*** Entries provided Section Begins ***

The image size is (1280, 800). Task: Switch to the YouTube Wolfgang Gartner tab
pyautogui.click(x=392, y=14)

*** Entries provided Section Ends ***
*** Entries provided Section Begins ***

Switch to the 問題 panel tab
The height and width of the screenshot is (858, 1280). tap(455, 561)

*** Entries provided Section Ends ***
*** Entries provided Section Begins ***

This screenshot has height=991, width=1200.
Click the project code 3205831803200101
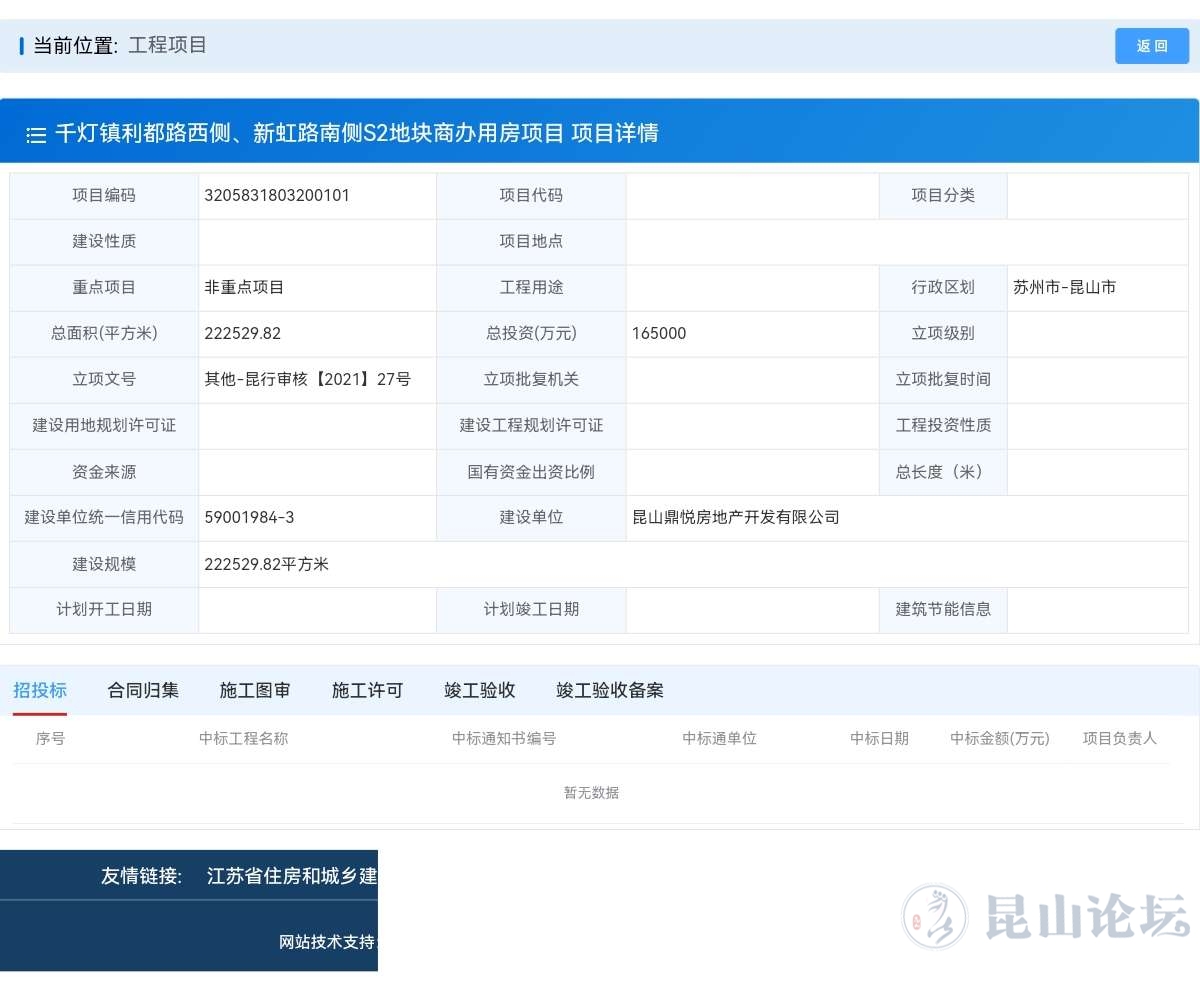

*** Entries provided Section Ends ***

Work request -
Go through the listing above and write out exactly the lines starting with the one holding "This screenshot has height=991, width=1200." and running through the one holding "Click the project code 3205831803200101", ends included, and no others.

Answer below -
This screenshot has height=991, width=1200.
Click the project code 3205831803200101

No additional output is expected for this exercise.